The Government therefore decided to take Section 1(5) out of the Adoption and Children Act 2002. So far, so good, but now they have gone too far the other way because it does not appear anywhere. The nearest you get to it is Section 1(4)(d) of the Adoption and Children Act 2002, which reads,
“the child’s age, sex, background and any of the child’s characteristics which the court or agency considers relevant”.

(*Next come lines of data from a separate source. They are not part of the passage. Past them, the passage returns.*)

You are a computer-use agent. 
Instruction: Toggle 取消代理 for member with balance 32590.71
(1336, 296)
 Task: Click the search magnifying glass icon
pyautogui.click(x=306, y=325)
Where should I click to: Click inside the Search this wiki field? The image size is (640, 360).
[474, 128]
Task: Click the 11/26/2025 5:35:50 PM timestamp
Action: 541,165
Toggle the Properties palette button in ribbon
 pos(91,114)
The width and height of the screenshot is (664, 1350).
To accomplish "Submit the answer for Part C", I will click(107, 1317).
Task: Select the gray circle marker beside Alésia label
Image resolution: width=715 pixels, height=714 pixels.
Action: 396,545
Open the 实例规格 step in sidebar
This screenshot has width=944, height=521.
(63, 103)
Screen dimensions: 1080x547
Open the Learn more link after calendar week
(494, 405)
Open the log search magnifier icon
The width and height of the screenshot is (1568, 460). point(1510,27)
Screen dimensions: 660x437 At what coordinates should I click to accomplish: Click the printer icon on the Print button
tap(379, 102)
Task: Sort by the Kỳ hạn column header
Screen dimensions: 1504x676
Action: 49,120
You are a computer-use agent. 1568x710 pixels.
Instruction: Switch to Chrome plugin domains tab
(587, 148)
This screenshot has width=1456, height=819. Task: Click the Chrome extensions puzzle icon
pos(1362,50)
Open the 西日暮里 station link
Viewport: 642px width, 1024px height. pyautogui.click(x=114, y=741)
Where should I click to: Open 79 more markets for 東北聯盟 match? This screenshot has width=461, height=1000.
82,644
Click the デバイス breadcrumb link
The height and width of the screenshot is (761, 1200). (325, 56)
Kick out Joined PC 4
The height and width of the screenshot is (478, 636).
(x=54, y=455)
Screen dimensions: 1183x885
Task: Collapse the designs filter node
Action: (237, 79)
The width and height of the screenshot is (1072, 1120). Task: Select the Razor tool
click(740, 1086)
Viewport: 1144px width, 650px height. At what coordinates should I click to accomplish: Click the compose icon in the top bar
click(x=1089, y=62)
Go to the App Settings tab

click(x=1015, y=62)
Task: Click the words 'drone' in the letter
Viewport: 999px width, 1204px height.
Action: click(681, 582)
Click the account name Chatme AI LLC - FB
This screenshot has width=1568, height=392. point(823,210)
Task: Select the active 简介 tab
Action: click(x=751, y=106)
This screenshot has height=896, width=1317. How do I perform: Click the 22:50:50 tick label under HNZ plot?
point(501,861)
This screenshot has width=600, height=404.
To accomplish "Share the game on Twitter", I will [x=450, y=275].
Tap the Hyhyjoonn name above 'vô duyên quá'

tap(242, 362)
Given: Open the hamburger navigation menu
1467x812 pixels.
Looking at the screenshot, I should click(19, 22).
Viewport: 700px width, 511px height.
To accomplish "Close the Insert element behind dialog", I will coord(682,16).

The Government’s view is that that covers the ethnicity point but I do not share that view. The evidence that the Select Committee received was that, whereas social workers paid too much attention to that consideration when it appeared as a separate subsection, there was now a very real danger that they would not pay any attention to it at all. Matters which are of considerable importance to a child—their religious persuasion, racial origin and cultural and linguistic background—have to be taken into account. They must not be permitted to frustrate a proper adoption if the circumstances of the adoption come outside one of those matters but they must be included in the checklist of the various points to which the social workers, the adoption agency—but usually the social workers—and the court must have regard, and removing them presents a problem.
I have had various meetings with the Minister and I even gave him a cup of tea this afternoon before we embarked on what is going to be a very long evening. However, I am afraid that I am not persuaded by his suggestion that there should be statutory guidance. Having it on the face of the legislation means that it has “an importance” but not “the importance”, whereas we all know that, although statutory guidance is important, it may not necessarily be read as carefully as it might be. However, it cannot be entirely ignored if it is in primary legislation. I share the Select Committee’s thought, which was to tuck it in neatly into subsection (4)(d), so you would read it as,
“the child’s age, sex, background and any of the child’s characteristics which the court or agency considers relevant”.
This would then include,
“religious persuasion, racial origin and cultural and linguistic background.”
It would not be too prominent, but it would be there. For those reasons I wish to pursue this amendment, and I beg to move.